● Instructions to follow
Reproduce the passage on listening with Mediate below word for word, from "listening impossible. The" to "to them before.".

● Passage

-- begin --

Two general observations emerged out of the individual reflections written at the end
of the semester. First, the slow, sometimes-tedious markup process requires active
listening. Many students discussed how they came to notice subtle details and
complexities precisely because the marking up process made "passive" or "casual"
listening impossible. The intensity involved with repeated listening did not always
change their initial opinions, but rather increased the precision and specificity of
their observations. One student remarked with surprise about "how much could happen
within one tiny second." Second, the processes of collective listening encouraged
individuals to consider multiple vantage points. Collaboration through group work is not
always smooth or easy, and it is sometimes unpopular. But by learning from or being
challenged by their colleagues — perhaps even by becoming a "cultural context" in
miniature — many students reported that the dialogic experience enabled them to make
connections that were perhaps not obvious to them before.
The written work of each group also proved how valuable doing analysis away from the
score could be. Many groups wrote about meaningful moments that would have otherwise
remained hidden by only looking at the written notation — the particular use of vibrato,
the background noise in a recording, a reoccurring timbre, or the use of space or a
particular texture in the orchestration. Through the analysis of seemingly discrete
details in relation to the background of the composer or other cultural influences,
students then found ways to relate what happens musically to what that performance might
mean more broadly, which is to say historically. As one student commented, the analysis
provided a way to understand how music functioned as an interconnected web of historical
events, musical influences, and experiences of "real life people." In comparison with
previous semesters, the written work of the students in this class was at once more
precise and bolder in their conclusions.
The slow and collective process of listening through Mediate allows
students to re-situate their otherwise expert ears towards music as a form of
audiovisual inscription. Music is a time-based art that exists in performance, yet it
nevertheless remains heavily dependent on the visual realm. The specialized language
used in traditional forms of analysis — a Neapolitan sixth chord, for one example —
describes both what music sounds and looks like. As a digital platform that creates a
method for analysis, Mediate makes the audiovisualities of music clear.
Musical culture is and has always been an audiovisual culture as well, and new
possibilities surface for students about this fact when they experience music through
Mediate.
Case Study 3: Social Function in Linguistics (Armoskaite)

-- end --

● Data
-- begin --

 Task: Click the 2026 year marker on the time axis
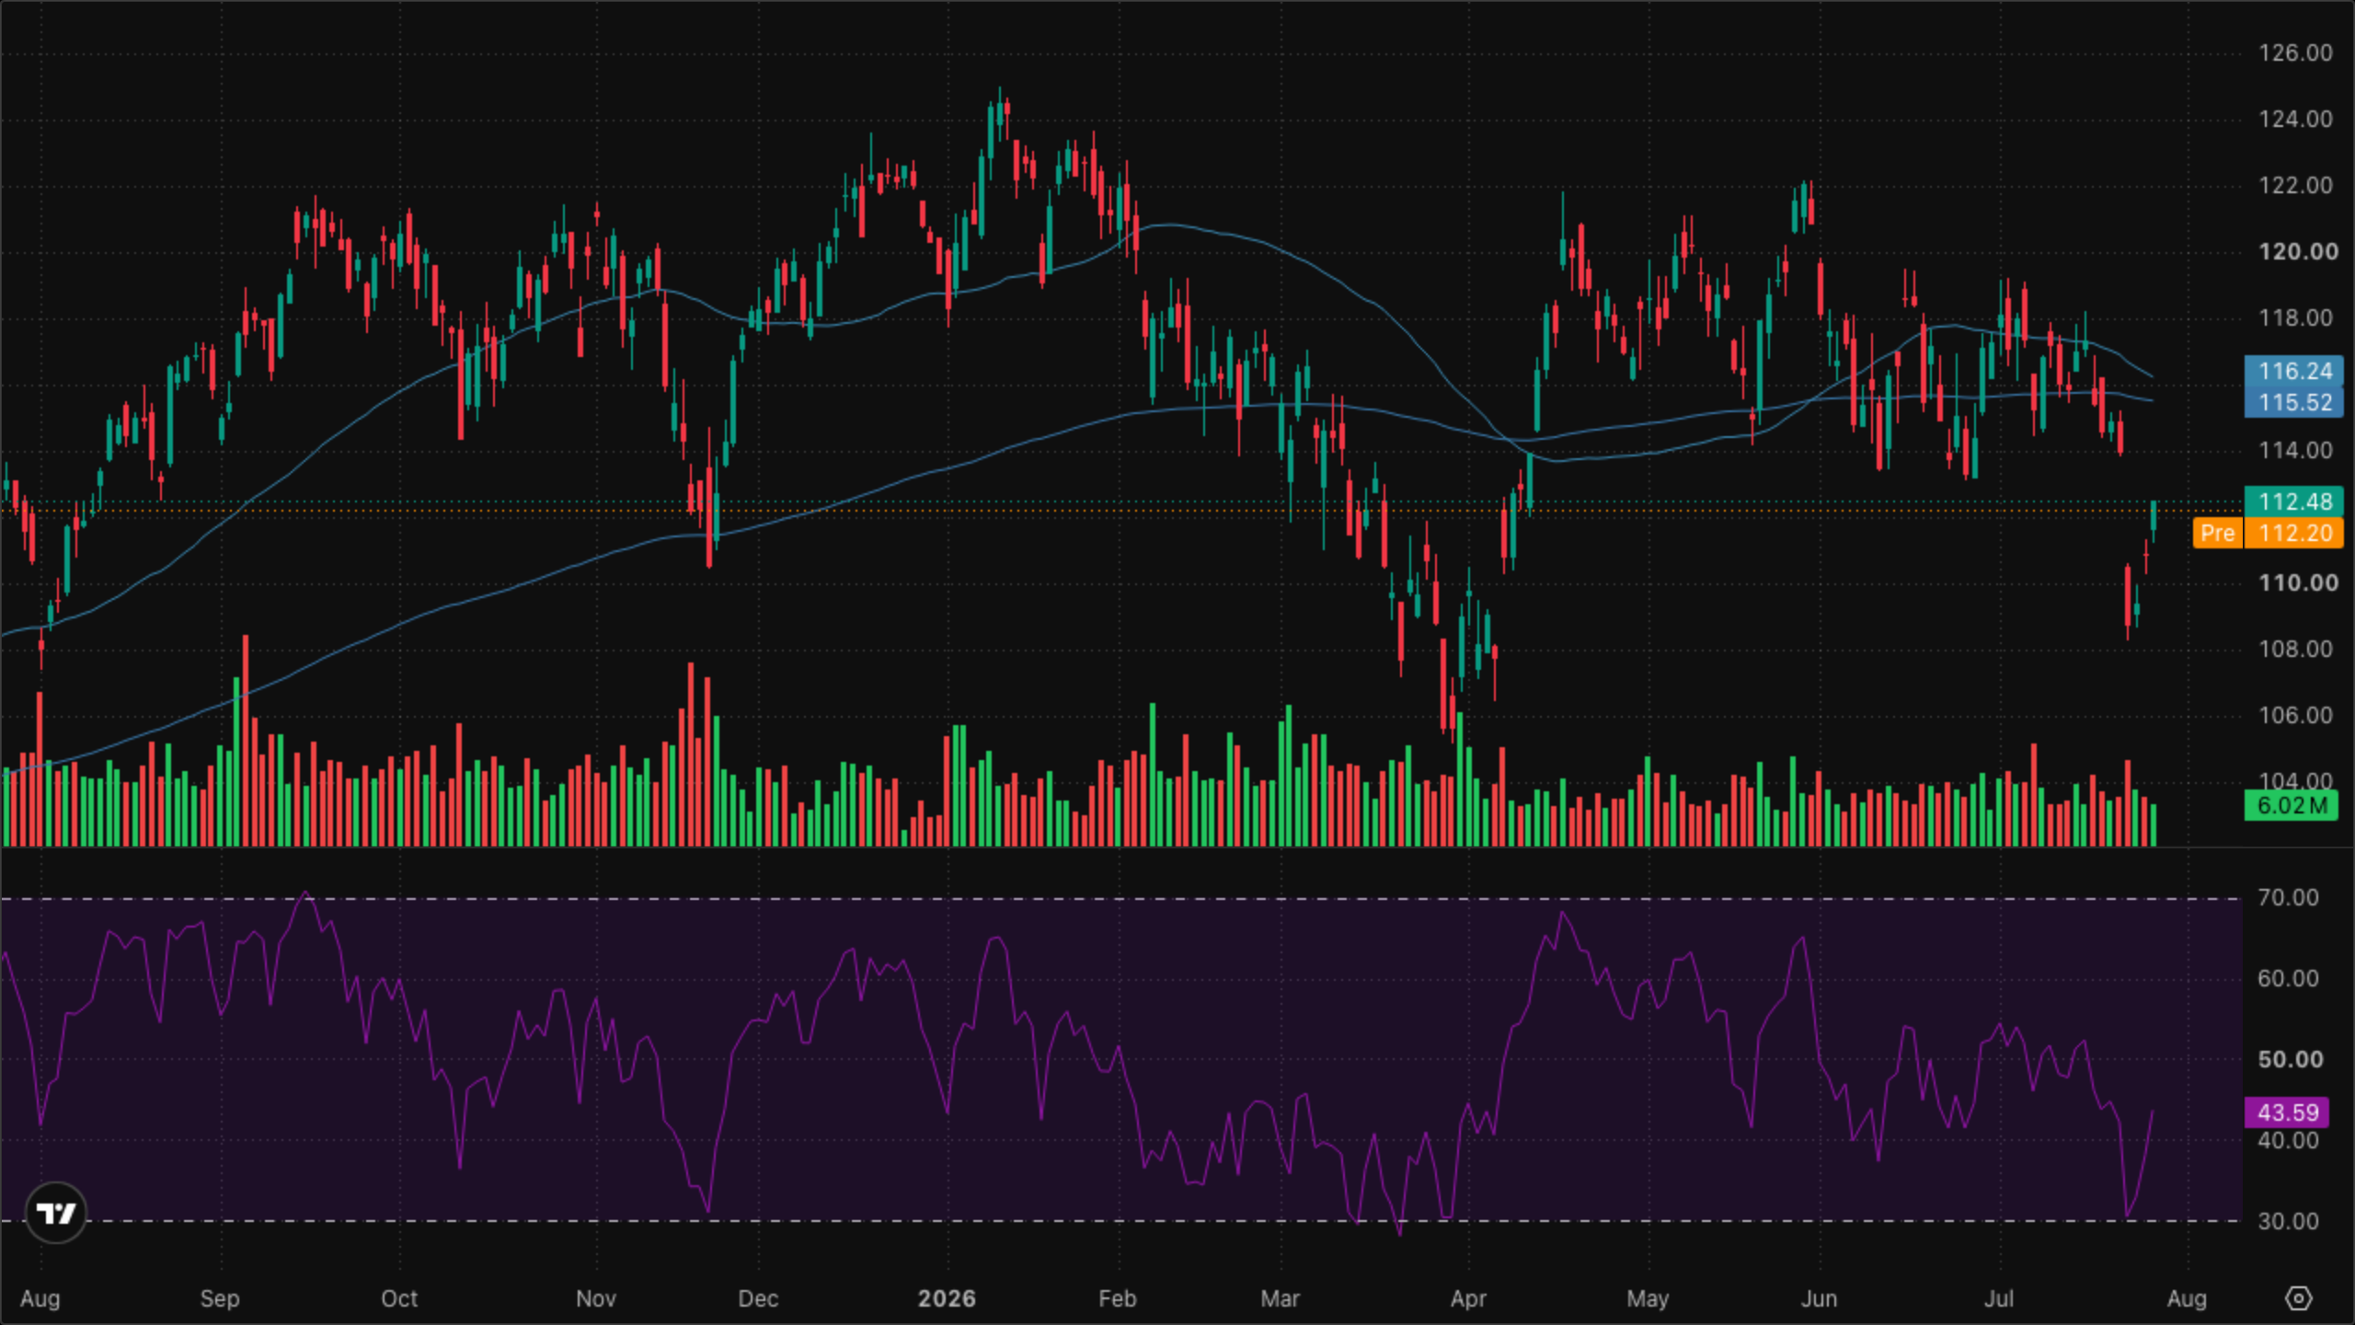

-- end --

● Solution to this task
listening impossible. The intensity involved with repeated listening did not always
change their initial opinions, but rather increased the precision and specificity of
their observations. One student remarked with surprise about "how much could happen
within one tiny second." Second, the processes of collective listening encouraged
individuals to consider multiple vantage points. Collaboration through group work is not
always smooth or easy, and it is sometimes unpopular. But by learning from or being
challenged by their colleagues — perhaps even by becoming a "cultural context" in
miniature — many students reported that the dialogic experience enabled them to make
connections that were perhaps not obvious to them before.